WORK TASK: Every entry is to be returned unchanged, and no picture is to be included.

:: LISTED ENTRIES

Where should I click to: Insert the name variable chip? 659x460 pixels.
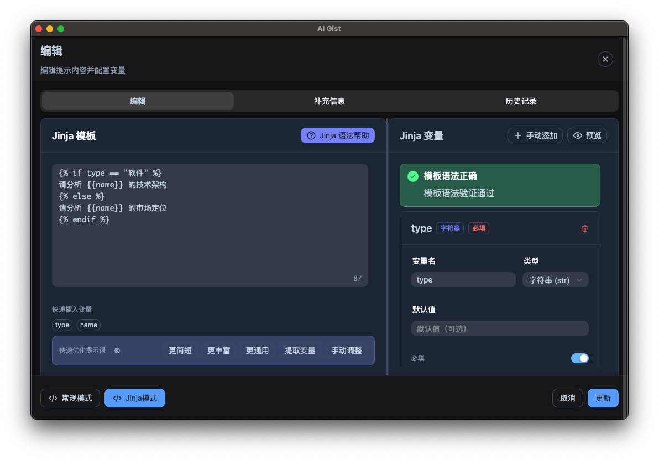[88, 325]
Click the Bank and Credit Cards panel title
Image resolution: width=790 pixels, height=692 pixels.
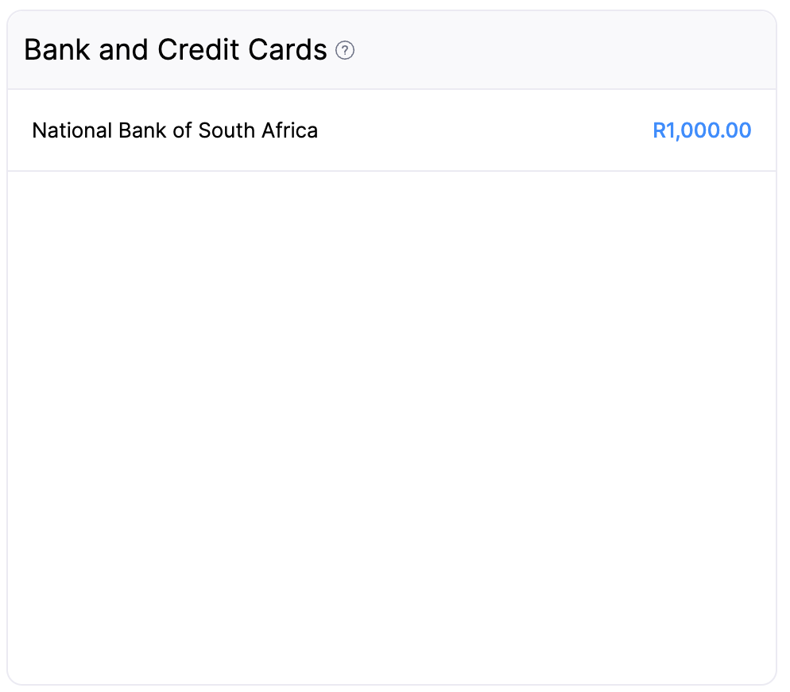click(176, 49)
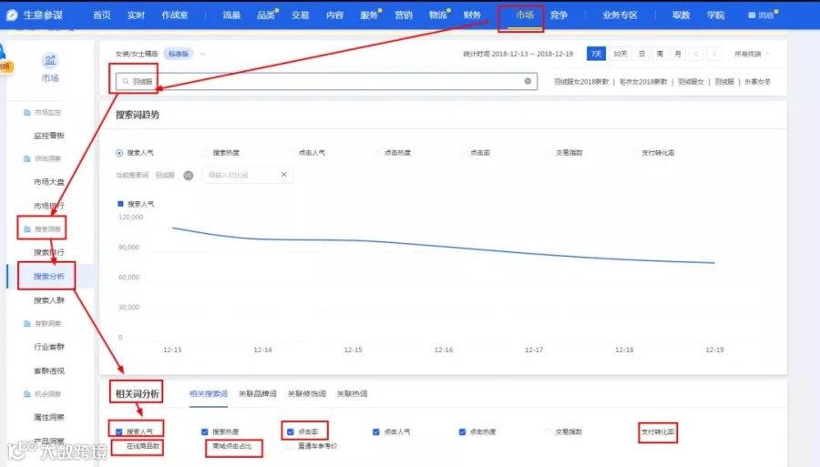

::::

TASK SOLUTION:
Where should I click to: Insert the name variable chip? 659x460 pixels.
[88, 325]
Click the Bank and Credit Cards panel title
Image resolution: width=790 pixels, height=692 pixels.
click(176, 49)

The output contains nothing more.